Your responsibility lies with looking after yourself and your children.
Although it is very good of you to take care of your husband's best friend, you are not his private nurse. Make it clear to your husband that you cannot look after your friend constantly and that it is taking its toll on your health and your children.
Your husband either needs to help his friend himself or find different accommodation for him in a care home. Does he not have any family that can take him in or share the burden of looking after him?
It may also be a good idea to speak with the nurse that comes or a chat with your doctor to see if there is any other help available to him and do tell the nurse that you are struggling and cannot cope with a full-time invalid on your hands and looking after your two young children. YOUR health is of paramount importance. Your duty lies with taking care of yourself and your young children, not your husband's best friend.
Hope you do find a solution soon.
If it helps venting, then vent.
There are lots of "missing pieces" to this story. In the United States, such patients are ordinarily placed in what is called a rehab facility - a nursing home where they are temporarily placed for care after such an injury. It is against nthe law for a hospital to discharge a patient into a situation such as you are in unless they or someone else has agreed to care for them. I suspect this was your husband. Asside from stress issues a rehab nursing facility is where he belongs until he can walk. You have a difficult situation in respects to your husband, who I suspect has informed the hospital that nupon discharge he would "take care of him". You need to contact the social worker at the hospital where he was treated, and inform them you are in no position to care for him, you are caring for him under duress, and that you want to know what is required to get him into a rehab nursing facility.

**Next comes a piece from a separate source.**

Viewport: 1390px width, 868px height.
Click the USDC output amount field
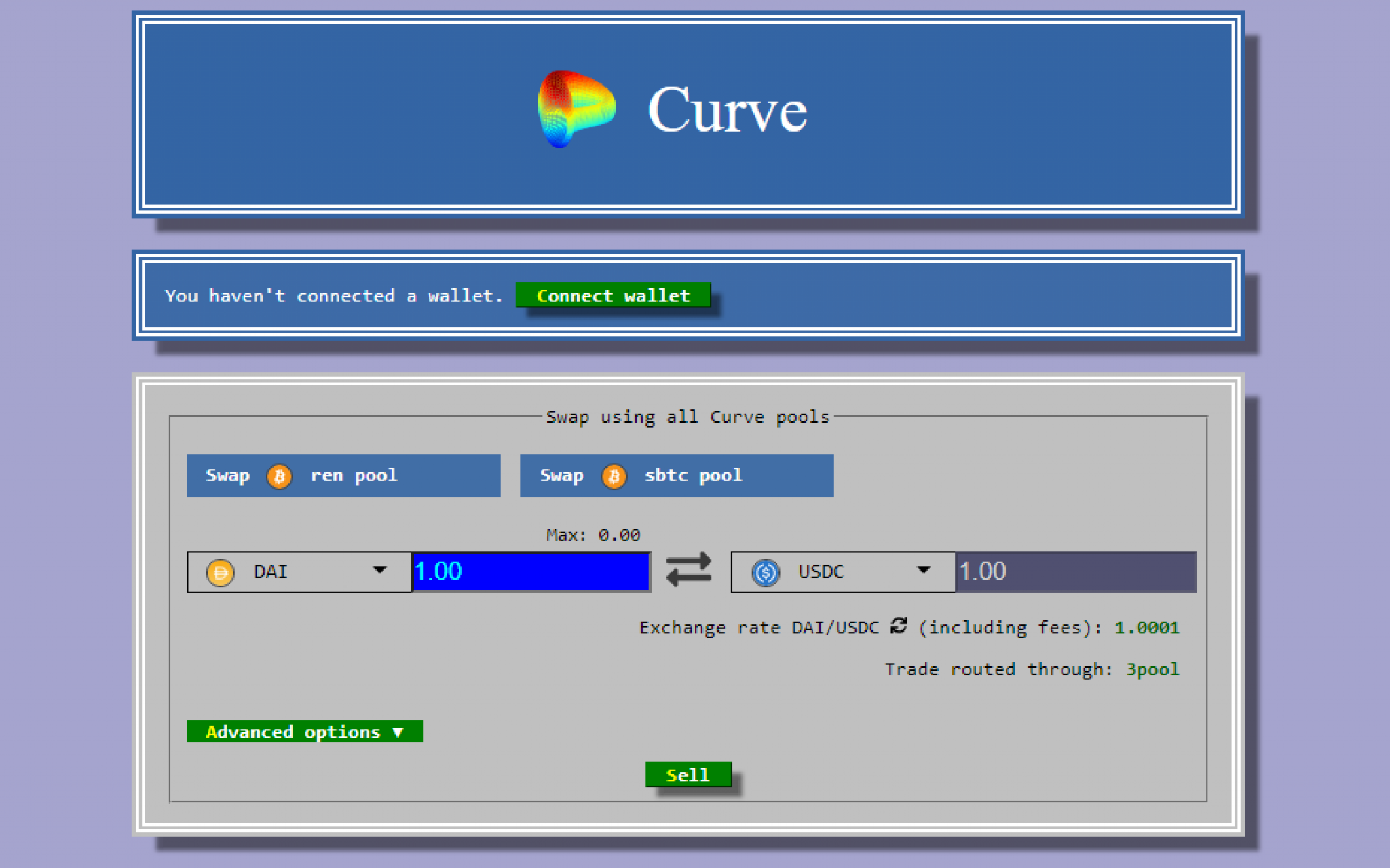click(1075, 571)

This is not something nto discuss with the nurse who visits or his doctor. Upon discharge there was an agreed on "discharge plan" mand somebody, without your authorization, assured the hospital you would be the caregiver.

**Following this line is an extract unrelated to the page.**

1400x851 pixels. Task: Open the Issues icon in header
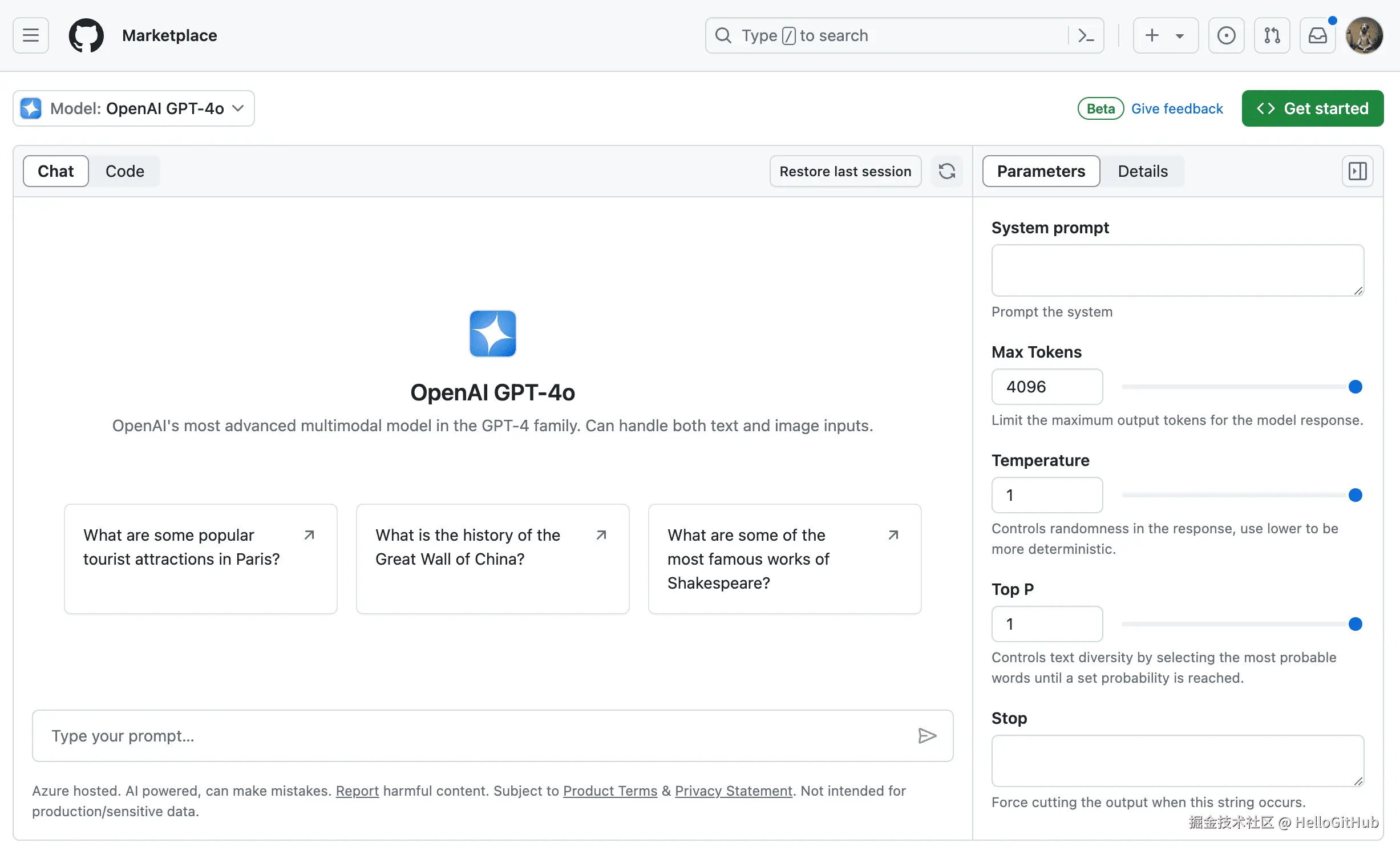(x=1226, y=35)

The situation is complicated for a number of reasons. "Visiting nurses" don't just "show up". Somebody signed a contract with the services, for insurance reimbursement, and such care was in lieu of staying at a rehab nursing facility. Insurance will not pay for both options, and you have already chose one option. With each passing day the liklihood of him being eligible for a rehab facility diminishes. You need to have an immediate discussion with your husband and this individual. The simplist thing is to get him re-admitted to the hospital (I can't suggest you lie about him blacking out) and then he simply tells the social worker he "has no place to stay", putting you back to square one. The idea is to get him into a facility where the insurance pays the bill. Discussing with with a visiting nurse is not proper. You don't even have his health care proxy. And you are in her rice bowl and the rice-bowl of her care provider employer.